### [OBJECTIVE]
Please reproduce every one of the records below, substituting "reply" for "comment" and keeping everything else unchanged. Leave the pictures out of your answer.

### [DATA TO USE]

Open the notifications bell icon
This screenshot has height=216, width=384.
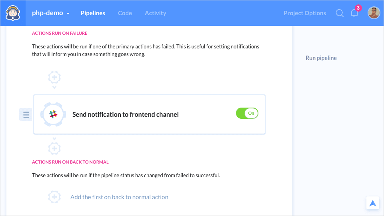[x=354, y=13]
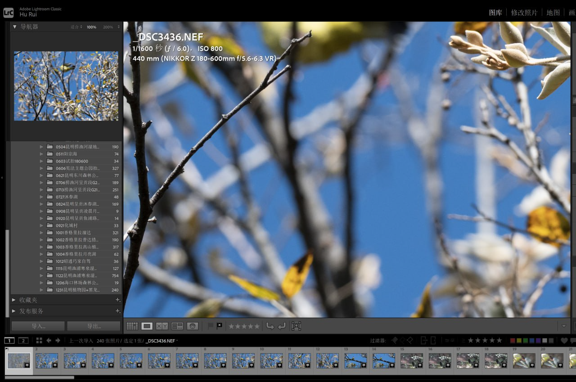This screenshot has height=382, width=576.
Task: Enable the liked heart filter
Action: click(x=564, y=341)
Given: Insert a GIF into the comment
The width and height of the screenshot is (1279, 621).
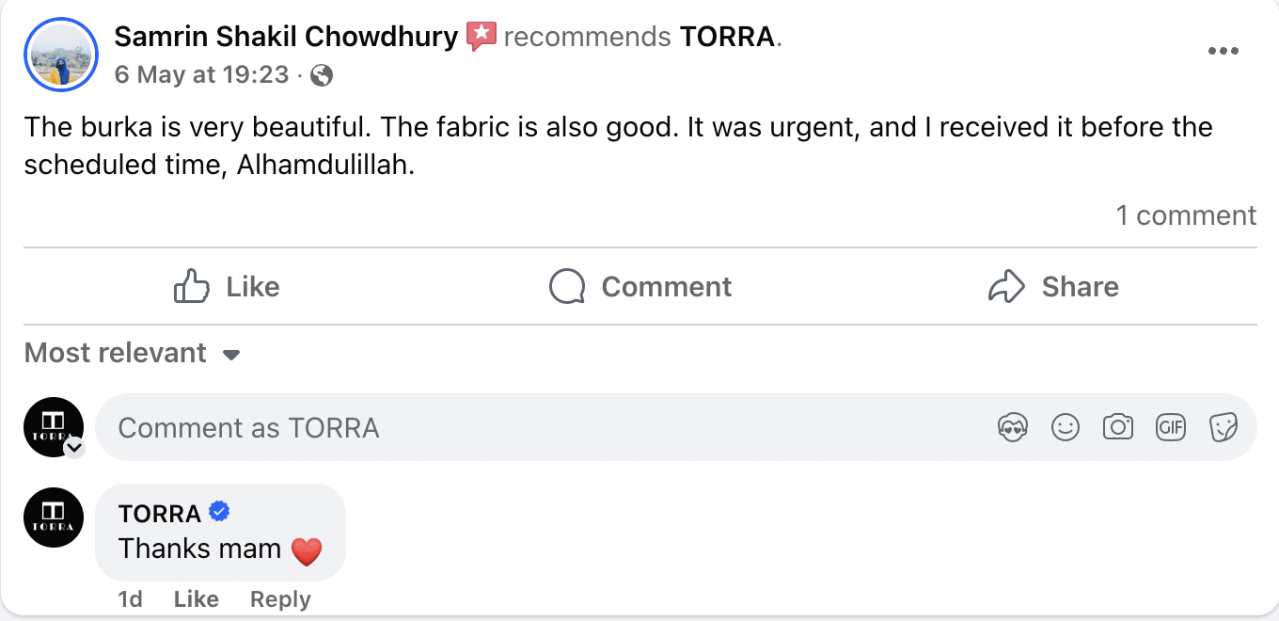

### [EXPECTED ANSWER]
Open the notifications bell icon
This screenshot has height=216, width=384.
[x=354, y=13]
This screenshot has height=382, width=576.
Task: Enable the liked heart filter
Action: click(x=564, y=341)
Given: Insert a GIF into the reply
The width and height of the screenshot is (1279, 621).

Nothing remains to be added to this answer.